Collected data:
══════

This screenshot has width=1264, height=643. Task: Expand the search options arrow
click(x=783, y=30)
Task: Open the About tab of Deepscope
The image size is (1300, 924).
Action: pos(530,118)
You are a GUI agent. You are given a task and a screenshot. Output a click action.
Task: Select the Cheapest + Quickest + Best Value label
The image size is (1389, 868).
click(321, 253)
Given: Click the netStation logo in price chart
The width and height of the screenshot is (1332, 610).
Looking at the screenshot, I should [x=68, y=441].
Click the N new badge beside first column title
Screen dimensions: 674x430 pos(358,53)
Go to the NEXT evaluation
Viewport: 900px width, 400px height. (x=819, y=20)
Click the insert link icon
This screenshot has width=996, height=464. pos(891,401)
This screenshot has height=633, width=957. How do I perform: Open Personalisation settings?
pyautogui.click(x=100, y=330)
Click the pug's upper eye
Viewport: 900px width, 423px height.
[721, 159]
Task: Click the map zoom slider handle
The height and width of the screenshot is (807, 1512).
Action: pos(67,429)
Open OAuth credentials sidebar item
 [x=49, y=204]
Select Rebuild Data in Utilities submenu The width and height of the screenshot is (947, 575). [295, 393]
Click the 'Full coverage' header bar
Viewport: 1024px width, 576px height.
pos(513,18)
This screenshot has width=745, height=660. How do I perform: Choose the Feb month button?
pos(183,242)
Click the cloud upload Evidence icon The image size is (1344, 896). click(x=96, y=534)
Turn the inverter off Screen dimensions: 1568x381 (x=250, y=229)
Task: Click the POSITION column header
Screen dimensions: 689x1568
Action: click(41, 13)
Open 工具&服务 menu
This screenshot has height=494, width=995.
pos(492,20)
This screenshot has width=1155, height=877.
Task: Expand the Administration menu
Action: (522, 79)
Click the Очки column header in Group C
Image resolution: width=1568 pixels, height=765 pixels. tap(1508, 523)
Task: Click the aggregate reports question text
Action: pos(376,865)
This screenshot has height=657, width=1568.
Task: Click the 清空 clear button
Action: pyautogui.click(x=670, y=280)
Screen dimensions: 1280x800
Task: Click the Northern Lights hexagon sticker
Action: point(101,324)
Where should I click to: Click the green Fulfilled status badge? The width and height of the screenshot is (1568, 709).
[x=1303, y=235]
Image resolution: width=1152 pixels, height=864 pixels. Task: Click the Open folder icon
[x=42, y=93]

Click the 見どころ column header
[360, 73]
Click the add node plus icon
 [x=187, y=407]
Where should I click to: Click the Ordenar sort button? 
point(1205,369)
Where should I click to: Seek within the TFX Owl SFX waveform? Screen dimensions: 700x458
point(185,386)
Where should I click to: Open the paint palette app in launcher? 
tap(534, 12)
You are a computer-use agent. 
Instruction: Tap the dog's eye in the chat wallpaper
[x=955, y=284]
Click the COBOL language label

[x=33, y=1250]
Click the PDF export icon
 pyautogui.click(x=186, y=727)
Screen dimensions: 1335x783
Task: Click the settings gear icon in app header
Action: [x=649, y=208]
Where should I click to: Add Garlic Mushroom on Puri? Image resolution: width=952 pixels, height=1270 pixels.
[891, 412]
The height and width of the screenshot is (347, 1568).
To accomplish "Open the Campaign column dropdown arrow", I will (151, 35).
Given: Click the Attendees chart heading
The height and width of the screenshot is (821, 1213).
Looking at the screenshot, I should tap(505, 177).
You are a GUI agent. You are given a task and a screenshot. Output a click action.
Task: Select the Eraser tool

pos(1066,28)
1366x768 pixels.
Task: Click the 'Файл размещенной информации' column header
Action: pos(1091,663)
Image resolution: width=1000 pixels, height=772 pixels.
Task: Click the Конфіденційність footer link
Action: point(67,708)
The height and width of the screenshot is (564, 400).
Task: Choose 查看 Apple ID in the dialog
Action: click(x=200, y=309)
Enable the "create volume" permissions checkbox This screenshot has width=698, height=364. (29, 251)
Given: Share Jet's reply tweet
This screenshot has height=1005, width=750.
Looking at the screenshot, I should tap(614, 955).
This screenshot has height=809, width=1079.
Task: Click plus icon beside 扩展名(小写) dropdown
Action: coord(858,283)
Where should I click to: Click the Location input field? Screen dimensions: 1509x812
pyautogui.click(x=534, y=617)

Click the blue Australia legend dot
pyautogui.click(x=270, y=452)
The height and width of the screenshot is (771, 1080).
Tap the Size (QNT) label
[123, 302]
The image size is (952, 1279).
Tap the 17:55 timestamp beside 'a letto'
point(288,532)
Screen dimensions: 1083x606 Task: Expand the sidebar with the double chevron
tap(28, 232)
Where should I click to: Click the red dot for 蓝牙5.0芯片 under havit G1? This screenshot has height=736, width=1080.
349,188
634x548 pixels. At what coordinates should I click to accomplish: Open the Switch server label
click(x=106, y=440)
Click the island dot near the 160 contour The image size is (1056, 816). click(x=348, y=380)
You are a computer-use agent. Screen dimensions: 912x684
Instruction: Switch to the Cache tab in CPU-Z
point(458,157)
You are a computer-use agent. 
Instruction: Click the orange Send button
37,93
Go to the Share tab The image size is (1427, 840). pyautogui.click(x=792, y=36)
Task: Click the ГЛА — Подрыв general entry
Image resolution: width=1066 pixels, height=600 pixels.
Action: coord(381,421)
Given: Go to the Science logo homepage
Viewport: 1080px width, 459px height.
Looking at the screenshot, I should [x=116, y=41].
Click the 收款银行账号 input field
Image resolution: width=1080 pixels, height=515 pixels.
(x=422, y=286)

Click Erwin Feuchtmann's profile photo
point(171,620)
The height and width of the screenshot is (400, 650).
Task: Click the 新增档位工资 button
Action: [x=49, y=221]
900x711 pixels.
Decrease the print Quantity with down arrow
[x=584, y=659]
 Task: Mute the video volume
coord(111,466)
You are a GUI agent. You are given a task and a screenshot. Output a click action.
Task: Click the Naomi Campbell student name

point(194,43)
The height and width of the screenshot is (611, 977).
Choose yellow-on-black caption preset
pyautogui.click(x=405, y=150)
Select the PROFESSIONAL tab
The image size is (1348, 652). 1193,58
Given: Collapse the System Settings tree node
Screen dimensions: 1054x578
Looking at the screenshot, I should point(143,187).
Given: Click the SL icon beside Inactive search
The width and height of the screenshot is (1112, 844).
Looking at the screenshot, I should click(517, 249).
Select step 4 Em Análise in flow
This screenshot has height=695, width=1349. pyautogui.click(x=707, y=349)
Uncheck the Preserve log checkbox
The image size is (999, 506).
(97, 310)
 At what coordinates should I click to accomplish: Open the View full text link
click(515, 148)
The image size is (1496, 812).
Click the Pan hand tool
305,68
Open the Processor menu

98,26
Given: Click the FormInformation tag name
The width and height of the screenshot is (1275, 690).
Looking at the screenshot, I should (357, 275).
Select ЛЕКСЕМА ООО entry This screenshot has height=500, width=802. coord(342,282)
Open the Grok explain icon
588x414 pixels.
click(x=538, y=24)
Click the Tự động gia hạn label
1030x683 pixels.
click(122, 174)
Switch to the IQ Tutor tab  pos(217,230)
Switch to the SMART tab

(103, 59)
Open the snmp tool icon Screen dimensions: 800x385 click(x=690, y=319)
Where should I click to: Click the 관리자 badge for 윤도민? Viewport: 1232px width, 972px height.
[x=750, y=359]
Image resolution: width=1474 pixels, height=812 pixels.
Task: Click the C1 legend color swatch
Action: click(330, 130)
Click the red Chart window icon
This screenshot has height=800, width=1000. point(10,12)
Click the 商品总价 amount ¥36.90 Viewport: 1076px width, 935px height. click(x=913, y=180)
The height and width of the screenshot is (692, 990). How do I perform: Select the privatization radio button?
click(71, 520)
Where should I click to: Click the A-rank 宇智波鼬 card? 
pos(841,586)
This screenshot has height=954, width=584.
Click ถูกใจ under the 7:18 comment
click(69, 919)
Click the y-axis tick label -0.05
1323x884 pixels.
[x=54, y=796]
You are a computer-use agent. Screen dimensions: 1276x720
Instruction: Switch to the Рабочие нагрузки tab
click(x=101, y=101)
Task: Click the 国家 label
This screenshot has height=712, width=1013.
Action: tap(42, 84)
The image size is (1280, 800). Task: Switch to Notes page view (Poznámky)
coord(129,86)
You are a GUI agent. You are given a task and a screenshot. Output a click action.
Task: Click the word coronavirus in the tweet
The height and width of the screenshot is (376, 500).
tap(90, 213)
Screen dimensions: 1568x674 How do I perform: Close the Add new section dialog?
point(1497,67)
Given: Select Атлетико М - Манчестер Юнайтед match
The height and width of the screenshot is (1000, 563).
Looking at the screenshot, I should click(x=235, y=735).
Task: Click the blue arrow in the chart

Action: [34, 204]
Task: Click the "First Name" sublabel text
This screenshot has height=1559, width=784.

══════

Task objective:
Gather up, from the records above, each line where the word "entry" appears.

Exercise response:
Task: Click the ГЛА — Подрыв general entry
Select ЛЕКСЕМА ООО entry This screenshot has height=500, width=802. coord(342,282)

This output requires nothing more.